For time calculation, we'll be using Longitudes exclusively. There's one longitude for each degree, and Earth rotates 360° in 24 hours. To calculate how much time passes between each Longitude (one degree difference), we'll divide 24/360.

This gives us 0.06666666667, that's 0.06666666667 Hours of difference between each Longitude. Multiplying that by 60 (minutes in an hour), we get exactly 4 minutes for each degree travelled.

A Google Search reveals that Calcutta's coordinates are 22.5744° N, 88.3629° E.

We're 88.3629° East of GMT. East is Addition, as that Longitude has already been exposed to the Sun.


Take a look at those two red circles. The long red line represents Sunset. If we're at Point 1, Point 2 is to our East. We can see that Sunset has already happened at Point 2, but not where we are (Point 1).

This means time is more advanced at Point 2, there's a 2° difference to the East, that means Point 2 is 8 minutes ahead of Point 1.

This is why East is addition.


Calcutta is 88.3629° East of GMT, let's convert that to minutes. 88.3629 x 4 = 353.4516 minutes. That's exactly 5 hours, 53 minutes, and 27 seconds.

Let's take an arbitrary time, 6:00 PM, or 18:00. Using this timezone of GMT+5:53, 6:00 PM would become 12:07 PM GMT.

If convert that to India's current timezone, of GMT+5:30, that time becomes 5:37 PM, or 17:37.

Exactly 23 minutes behind.


Why does this happen?

Sure, this is sound mathematically, but why is Python using 123-year old timezones?

Before Python 3.9, pytz was the de-facto method of working with different timezones. It's an excellent library, allows easy conversion of timezone strings, and is usually accepted by the Standard Library's datetime module.

>>> datetime.combine(
    datetime.today(),
    time(
        hour=16, minute=00
    ),  # Thanks https://stackoverflow.com/a/49828827
    tzinfo=pytz.timezone("Asia/Calcutta"),
)

datetime.datetime(2024, 7, 17, 16, 0, tzinfo=<DstTzInfo 'Asia/Calcutta' LMT+5:53:00 STD>)

Notice the tzinfo? We're seeing a 5 hour 53 minute offset.

Meant to be a feature, pytz uses the appropriate offset based on the date it's converting to and from. Here, it's a bug.

Let's see this action, between 1884–1948, Asia/Calcutta was GMT+5:53. After 1948, it was converted to GMT+5:30 - the offset at the center of India.

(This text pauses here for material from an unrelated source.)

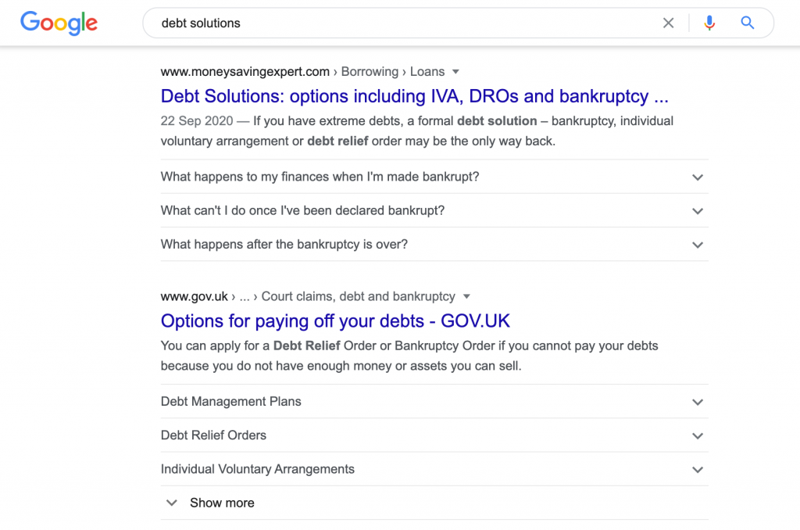Clear the search box with X icon
800x530 pixels.
tap(668, 23)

t = datetime.now()  # 2024
t1 = t - timedelta(days=140*365)  # ~140 years behind, 1884

# Let's convert both to the Indian timezone

tz = pytz.timezone("Asia/Calcutta")
tz.localize(t).tzinfo  # <DstTzInfo 'Asia/Calcutta' IST+5:30:00 STD>
tz.localize(t1).tzinfo # <DstTzInfo 'Asia/Calcutta' LMT+5:53:00 STD>

This is amazing, the developer's attention to detail is remarkable.

But, there's one issue. Our scheduled event is in 2024, why is pytz using a timezone from 1884?

That's a simple answer, datetime's tzinfo doesn't support pytz. Instead, developers are told to use tz.localize(date).

But why does this actually happen?

Pytz is unable to read the date when it's used as such:

datetime.combine(datetime.now(), time(hour=16, minute=00), tzinfo=pytz.timezone("Asia/Calcutta"))

As, the date doesn't exist yet, pytz has no idea which offset to use - and currently, it defaults to the oldest record (GMT+5:53). Which, as we've seen in our case, is unsuitable.

The Solution?

We could do tz.localize(), but Python 3.9 has a new solution for us.

from zoneinfo import ZoneInfo

Python's new ZoneInfo constructor can act is a replacement for pytz. By no means is it drop-in, especially lacking convenience features (pytz.timezone("asia/calcutta") works, ZoneInfo("asia/calcutta") raises an error).

I don't understand the system of offset either,

>>> asia_calcutta = zoneinfo.ZoneInfo(key='Asia/Calcutta')
>>> asia_calcutta.utcoffset(t)
datetime.timedelta(seconds=19800)  # 2024 - 5 hours, 30 minutes
>>> asia_calcutta.utcoffset(t1)
datetime.timedelta(seconds=19270)  # 1884 - 5 hours, 21 minutes

The same example in pytz yields the correct offsets:

>>> tz.utcoffset(t)
datetime.timedelta(seconds=19800)  # 2024 - 5 hours, 30 minutes
>>> tz.utcoffset(t1)
datetime.timedelta(seconds=21180)  # 1884 - 5 hours, 53 minutes

I'll edit this with clarification, when I figure out why this is happening, and whether it's a bug.

Still interested, I gave ZoneInfo a spin:

Roadblocks

  1. tzname Inconsistency:
# ZoneInfo
>>> asia_calcutta.tzname(t)
'IST'
>>> asia_calcutta.tzname(t1)
'MMT'  # Myanmar Standard Time

# pytz
>>> tz.tzname(t)
'IST'
>>> tz.tzname(t1)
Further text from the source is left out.